Worker entitled to bring unfair dismissal claim
In the first decision, the Fair Work Commission (FWC) found a worker, who “negotiated” her hours on a weekly or fortnightly basis over the course of a three-year period, was an employee capable of bringing an unfair dismissal claim.
Commissioner Wilson applied 13 of the guiding “indicia” established by numerous judicial decisions to reveal the worker’s legal status. There was no written agreement between the parties and, interestingly, only three of the 13 factors pointed towards an employment relationship. This demonstrates not all relevant circumstances will be accorded equal weight. Those which proved determinative in this instance were that the worker:
- received pay slips showing regular hours;
- had PAYG tax deducted from her remuneration; and
- generally worked at the company’s offices.
This decision explicitly endorses the increasing focus upon whether a “worker could be said to be conducting a business of his or her own“. The indicia most relevant to this inquiry will generally assume greater importance.
Alleged breach of statutory entitlements
The second case – a decision of the Federal Circuit Court of Australia (FCCA) – revolved primarily around claims of underpayment made by a dentist.
The written independent contractor agreement relied upon by the respondent company purported to operate from seven years prior to the date on which it was executed.
Nevertheless, after considering the evidence, Judge Kelly was satisfied that the agreement basically formalised the practical arrangements that were in place already. His Honour was persuaded by the fact that the worker:
- was paid by reference to commission, rather than an hourly or monthly salary;
- had her own Australian Superannuation account and paid money directly to it;
- conducted her tax affairs as a business operator;
- did not accrue (and had never sought to take) sick, annual or long service leave; and
- paid for insurance, education and work seminar expenses personally.
Accordingly, the FCCA found that the worker was an independent contractor rather than an employee.

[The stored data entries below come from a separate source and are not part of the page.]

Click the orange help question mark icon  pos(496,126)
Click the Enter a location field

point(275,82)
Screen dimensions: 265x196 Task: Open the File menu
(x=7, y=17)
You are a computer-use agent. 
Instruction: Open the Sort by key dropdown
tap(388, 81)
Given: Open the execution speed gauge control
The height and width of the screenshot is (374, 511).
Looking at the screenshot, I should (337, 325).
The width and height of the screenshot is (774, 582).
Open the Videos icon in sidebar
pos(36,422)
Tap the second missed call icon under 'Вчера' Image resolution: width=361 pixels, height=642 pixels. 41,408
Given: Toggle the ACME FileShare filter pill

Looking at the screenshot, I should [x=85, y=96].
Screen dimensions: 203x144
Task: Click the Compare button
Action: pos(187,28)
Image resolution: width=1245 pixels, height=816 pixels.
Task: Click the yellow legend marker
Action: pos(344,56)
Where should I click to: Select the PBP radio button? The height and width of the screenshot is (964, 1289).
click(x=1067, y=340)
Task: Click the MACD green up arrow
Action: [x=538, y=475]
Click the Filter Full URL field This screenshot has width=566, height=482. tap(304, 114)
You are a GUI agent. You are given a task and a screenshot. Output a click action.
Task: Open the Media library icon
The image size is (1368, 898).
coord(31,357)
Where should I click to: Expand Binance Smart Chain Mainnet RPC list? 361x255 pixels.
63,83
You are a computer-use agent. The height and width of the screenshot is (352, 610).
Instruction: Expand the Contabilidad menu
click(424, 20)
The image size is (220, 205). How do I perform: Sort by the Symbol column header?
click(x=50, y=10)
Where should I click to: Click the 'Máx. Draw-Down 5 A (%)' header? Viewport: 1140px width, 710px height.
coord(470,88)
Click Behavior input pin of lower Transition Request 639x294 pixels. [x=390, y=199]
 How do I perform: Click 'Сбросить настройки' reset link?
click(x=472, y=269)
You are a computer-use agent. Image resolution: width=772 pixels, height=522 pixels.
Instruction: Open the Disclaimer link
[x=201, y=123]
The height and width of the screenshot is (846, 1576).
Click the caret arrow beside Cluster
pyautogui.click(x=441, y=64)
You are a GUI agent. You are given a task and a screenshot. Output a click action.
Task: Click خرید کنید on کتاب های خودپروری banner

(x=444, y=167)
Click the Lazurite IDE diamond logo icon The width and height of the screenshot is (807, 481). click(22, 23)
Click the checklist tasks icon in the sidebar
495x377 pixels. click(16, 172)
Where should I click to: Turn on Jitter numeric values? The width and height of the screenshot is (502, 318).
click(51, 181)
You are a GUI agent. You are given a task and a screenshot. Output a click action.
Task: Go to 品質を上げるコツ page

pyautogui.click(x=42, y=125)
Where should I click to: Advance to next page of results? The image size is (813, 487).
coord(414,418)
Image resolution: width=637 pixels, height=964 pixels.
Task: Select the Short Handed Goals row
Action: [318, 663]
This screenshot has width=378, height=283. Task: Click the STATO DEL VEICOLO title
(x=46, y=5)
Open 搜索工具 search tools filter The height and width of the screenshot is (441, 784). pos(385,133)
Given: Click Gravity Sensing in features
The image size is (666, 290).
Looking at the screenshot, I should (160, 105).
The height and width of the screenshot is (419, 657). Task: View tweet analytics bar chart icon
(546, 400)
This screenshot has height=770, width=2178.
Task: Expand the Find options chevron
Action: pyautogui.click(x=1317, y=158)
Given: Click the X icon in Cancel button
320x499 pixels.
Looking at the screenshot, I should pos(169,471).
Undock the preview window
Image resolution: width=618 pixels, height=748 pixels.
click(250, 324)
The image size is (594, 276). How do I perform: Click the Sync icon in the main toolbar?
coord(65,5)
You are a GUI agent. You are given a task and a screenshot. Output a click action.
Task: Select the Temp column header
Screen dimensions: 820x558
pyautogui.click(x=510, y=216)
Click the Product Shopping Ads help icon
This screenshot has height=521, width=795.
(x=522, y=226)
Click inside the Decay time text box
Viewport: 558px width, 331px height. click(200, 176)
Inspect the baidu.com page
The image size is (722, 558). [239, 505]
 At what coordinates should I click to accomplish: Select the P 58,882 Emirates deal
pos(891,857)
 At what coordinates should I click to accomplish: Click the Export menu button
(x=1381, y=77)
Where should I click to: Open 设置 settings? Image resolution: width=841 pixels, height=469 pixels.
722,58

- When characterising a worker’s status, courts and tribunals will consider a wide range of indicia. They are interested in the totality of the circumstances and will place differing emphasis on various interrelated factors. This process involves some subjective discretion and is rarely (if ever) straight-forward. It is imperative to seek legal advice in order to understand and minimise corporate and personal
- Written agreements are an indispensable risk management tool. They should be drafted carefully to reflect the intentions and objectives of the parties, but they must also be appropriately tailored to reflect actual practices. A court or tribunal will not hesitate to disregard an agreement regarded as “fictional” and carelessly worded agreements can create further problems associated with sham contracting. If circumstances change, agreements must be varied or replaced.
- It is important to stay up-to-date about the financial and other penalties that can be imposed upon businesses and individuals for getting it wrong, even where there has been no deliberate wrongdoing.